▸ **Task brief**: Render the lines of the items from the one containing "I will pos(349,423)." through the one containing "Expand the Log", inclusive, as a Markdown table with the columns Row and Line. Number each row, and omit blank lines.

══ Entries shown ══

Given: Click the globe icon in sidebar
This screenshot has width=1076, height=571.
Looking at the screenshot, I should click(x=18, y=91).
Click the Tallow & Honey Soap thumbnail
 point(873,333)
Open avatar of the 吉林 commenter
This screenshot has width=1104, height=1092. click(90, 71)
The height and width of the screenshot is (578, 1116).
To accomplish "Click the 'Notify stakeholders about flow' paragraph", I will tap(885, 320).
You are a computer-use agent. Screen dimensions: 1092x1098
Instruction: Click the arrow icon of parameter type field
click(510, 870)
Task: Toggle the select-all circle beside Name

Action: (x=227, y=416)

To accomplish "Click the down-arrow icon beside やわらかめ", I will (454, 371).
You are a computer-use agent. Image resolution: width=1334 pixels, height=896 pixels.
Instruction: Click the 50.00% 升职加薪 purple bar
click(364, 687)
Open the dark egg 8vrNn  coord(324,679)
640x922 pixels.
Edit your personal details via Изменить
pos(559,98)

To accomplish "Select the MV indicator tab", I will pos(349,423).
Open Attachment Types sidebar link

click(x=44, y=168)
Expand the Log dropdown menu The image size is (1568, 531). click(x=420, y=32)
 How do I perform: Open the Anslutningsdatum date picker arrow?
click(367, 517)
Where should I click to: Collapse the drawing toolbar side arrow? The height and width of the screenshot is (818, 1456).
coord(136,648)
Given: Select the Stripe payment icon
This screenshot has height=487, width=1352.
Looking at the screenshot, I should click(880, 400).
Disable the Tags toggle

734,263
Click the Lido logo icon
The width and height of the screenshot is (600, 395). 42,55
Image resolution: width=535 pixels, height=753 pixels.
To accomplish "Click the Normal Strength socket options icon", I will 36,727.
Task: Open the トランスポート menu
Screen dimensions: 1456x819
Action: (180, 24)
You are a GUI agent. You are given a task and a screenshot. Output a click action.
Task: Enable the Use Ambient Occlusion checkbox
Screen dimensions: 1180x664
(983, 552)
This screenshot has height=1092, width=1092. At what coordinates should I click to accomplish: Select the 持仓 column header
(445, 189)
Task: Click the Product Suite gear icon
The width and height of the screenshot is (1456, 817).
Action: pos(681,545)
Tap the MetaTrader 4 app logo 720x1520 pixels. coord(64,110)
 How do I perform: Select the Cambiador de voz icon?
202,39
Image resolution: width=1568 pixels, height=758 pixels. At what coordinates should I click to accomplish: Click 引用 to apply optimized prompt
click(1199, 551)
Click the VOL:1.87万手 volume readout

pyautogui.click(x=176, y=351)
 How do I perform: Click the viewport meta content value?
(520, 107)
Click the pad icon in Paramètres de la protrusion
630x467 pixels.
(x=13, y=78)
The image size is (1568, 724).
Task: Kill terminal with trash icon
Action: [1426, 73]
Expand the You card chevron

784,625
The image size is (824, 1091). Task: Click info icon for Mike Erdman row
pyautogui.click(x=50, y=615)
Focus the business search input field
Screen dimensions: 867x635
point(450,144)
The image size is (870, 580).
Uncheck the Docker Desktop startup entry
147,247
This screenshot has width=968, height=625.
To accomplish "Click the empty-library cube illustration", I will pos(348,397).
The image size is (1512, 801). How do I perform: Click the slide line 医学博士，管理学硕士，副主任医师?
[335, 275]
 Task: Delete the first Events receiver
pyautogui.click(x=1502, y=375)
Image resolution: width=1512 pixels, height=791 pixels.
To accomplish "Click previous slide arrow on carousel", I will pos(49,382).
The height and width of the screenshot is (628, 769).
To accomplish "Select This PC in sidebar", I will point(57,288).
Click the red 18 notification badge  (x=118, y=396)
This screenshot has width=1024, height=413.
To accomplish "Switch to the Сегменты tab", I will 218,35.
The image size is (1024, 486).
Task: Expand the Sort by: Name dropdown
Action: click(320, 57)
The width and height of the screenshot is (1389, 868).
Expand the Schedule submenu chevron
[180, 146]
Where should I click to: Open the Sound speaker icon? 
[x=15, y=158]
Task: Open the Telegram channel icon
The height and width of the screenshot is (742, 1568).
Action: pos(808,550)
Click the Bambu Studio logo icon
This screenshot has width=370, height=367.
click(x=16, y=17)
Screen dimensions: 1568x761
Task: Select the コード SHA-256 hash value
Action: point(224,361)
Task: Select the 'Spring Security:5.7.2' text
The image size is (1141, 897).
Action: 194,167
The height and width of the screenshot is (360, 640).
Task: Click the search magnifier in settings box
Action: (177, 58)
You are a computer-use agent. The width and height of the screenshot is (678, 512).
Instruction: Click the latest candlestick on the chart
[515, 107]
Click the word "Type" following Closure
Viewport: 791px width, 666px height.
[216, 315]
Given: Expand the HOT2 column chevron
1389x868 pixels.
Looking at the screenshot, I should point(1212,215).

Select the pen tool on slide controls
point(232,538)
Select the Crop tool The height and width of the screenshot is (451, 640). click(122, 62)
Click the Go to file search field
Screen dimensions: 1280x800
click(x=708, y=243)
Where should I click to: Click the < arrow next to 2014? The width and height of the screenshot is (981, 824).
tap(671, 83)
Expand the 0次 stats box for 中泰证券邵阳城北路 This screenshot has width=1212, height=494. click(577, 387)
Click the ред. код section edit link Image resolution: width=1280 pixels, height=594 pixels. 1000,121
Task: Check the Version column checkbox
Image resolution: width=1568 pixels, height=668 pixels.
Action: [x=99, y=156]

═══

▸ **Expected answer**:
| Row | Line |
|---|---|
| 1 | To accomplish "Select the MV indicator tab", I will pos(349,423). |
| 2 | Open Attachment Types sidebar link |
| 3 | click(x=44, y=168) |
| 4 | Expand the Log dropdown menu The image size is (1568, 531). click(x=420, y=32) |